* _EXERCISE DETAILS_
Find every line in the records that holds the string "menu". Copy each one.

* _SOURCE DATA_

___

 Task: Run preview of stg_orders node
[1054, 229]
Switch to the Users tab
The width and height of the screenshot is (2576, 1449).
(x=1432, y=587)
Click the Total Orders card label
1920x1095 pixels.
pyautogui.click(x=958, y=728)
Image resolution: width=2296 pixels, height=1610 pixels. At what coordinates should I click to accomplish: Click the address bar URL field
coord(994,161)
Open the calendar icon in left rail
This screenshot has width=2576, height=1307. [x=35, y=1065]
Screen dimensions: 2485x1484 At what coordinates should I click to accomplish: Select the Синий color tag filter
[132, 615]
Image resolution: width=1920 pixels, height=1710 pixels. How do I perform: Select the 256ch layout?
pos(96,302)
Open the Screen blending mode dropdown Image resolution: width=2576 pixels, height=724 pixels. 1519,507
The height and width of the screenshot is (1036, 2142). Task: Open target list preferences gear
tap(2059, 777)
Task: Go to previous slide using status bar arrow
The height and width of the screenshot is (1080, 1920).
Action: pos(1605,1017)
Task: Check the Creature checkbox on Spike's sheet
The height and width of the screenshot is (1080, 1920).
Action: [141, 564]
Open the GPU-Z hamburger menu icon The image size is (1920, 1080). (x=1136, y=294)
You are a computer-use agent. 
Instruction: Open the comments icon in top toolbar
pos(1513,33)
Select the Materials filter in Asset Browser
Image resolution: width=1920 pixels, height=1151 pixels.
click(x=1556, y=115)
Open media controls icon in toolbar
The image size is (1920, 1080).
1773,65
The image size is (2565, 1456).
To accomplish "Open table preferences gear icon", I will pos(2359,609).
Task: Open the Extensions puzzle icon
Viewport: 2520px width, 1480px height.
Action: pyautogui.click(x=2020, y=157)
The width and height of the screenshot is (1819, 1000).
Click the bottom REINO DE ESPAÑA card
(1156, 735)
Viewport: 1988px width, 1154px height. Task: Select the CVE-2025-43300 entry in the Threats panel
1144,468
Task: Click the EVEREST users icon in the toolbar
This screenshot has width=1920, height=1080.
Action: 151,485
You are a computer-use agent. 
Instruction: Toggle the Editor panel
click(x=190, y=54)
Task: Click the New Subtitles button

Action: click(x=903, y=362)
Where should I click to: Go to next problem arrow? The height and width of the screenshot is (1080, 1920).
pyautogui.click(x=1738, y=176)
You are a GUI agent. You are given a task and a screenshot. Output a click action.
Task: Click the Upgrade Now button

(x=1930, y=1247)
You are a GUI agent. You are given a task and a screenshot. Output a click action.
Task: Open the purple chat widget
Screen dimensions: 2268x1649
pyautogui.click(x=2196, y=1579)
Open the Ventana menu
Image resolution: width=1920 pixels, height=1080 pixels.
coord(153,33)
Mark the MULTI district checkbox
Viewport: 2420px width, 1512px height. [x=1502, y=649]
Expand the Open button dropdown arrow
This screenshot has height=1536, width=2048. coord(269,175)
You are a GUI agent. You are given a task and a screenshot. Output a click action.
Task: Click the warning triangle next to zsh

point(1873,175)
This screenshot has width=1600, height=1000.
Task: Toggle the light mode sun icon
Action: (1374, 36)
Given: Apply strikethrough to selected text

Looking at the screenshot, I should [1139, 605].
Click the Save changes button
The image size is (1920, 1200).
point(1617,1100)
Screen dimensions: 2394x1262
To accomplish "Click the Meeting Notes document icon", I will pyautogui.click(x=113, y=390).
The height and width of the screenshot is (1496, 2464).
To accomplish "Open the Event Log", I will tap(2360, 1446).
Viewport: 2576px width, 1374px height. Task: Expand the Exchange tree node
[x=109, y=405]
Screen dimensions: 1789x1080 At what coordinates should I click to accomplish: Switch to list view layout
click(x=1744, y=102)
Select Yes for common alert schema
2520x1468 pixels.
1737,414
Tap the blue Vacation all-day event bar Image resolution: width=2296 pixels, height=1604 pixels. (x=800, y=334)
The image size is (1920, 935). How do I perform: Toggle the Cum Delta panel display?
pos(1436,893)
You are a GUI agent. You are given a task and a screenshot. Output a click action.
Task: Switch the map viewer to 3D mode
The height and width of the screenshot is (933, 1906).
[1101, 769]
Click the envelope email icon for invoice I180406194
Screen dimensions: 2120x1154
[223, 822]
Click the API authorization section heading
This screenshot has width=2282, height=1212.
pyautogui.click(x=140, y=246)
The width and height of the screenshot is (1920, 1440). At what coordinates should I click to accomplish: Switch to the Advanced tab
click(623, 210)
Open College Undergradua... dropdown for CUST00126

___

* _EXPECTED ANSWER_
Open the GPU-Z hamburger menu icon The image size is (1920, 1080). (x=1136, y=294)
Open the Ventana menu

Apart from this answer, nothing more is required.